Carefully pour the liquid that the mushrooms had been soaking in to the chicken stock, and warm them both on the hob. No matter how carefully the mushrooms were cleaned before drying, there will probably still be a bit of grit or debris in them. When you add the mushroom stock to the chicken stock, don’t pour the grit in. It is easy to see, and is heavier than the stock, so it is easily to avoid if you pour the stock in carefully, and maybe leave the last few ml, which will have the most grit in it.
Add the rice, then follow the method for the basic risotto. You will be developing some big, earthy mushroom flavours, by adding the rehydrating mushrooms, and using the mushroom stock. However, the duck can take it.

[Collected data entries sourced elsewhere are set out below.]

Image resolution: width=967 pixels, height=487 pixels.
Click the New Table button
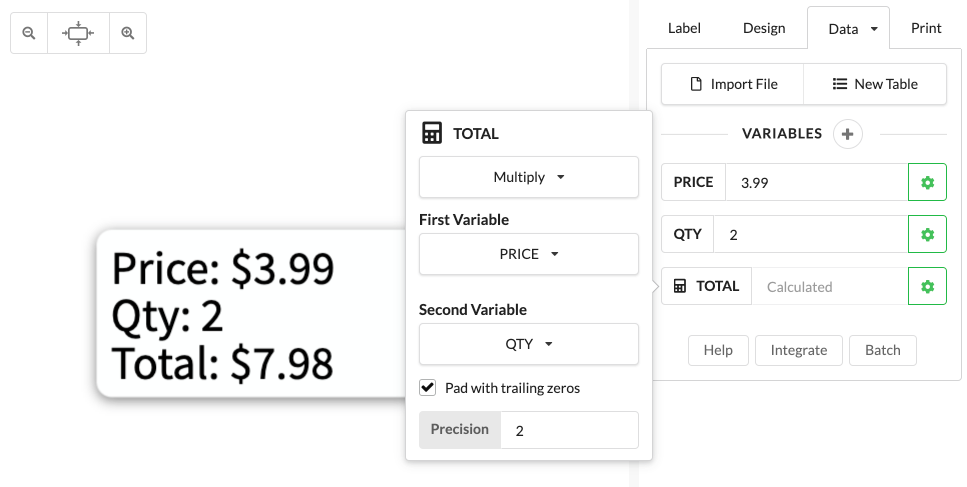point(875,84)
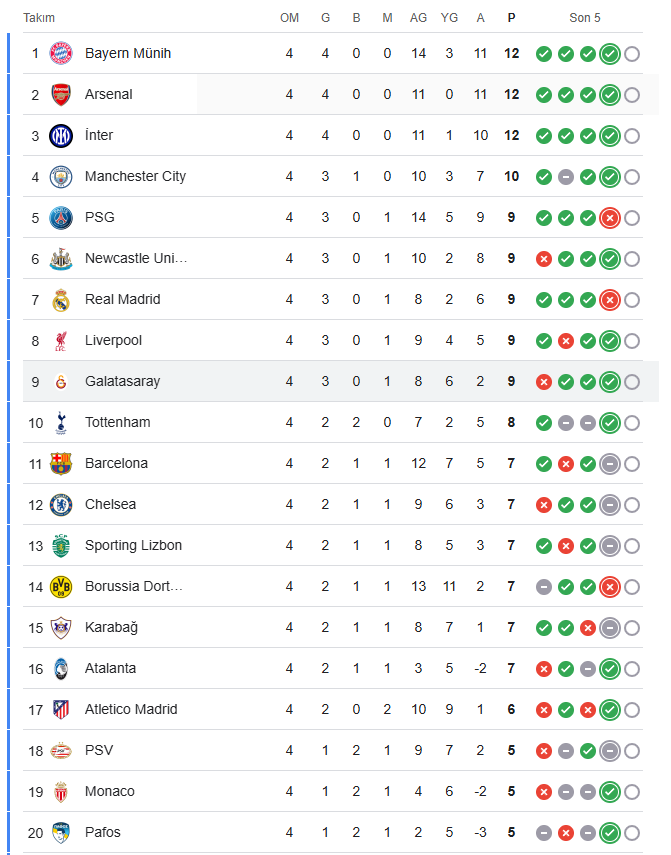The image size is (671, 855).
Task: Click the Bayern Münih club crest
Action: pyautogui.click(x=61, y=53)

So, while the risotto is cooking down, fry the sliced chestnut mushrooms over a low heat with a little more thyme, and a little salt.
When you feel that the rice is nearly ready, add the duck meat, and the now cooked mushrooms with the last half ladle of the stock that you need. This will heat the meat without it going tough, and will help to bring the flavour of the chestnut mushrooms into the dish.
Once the last lot of stock has been absorbed, add a knob of butter and the parmesan, then season with a little salt and a lot of pepper. Finally, stir through the parsley, and serve with a peppery salad.
Not only is this risotto a great way to use up leftovers, but it is really earthy, with the mushrooms and the duck packing a real punch. Leftovers done like this really are not humble, and nor should they be.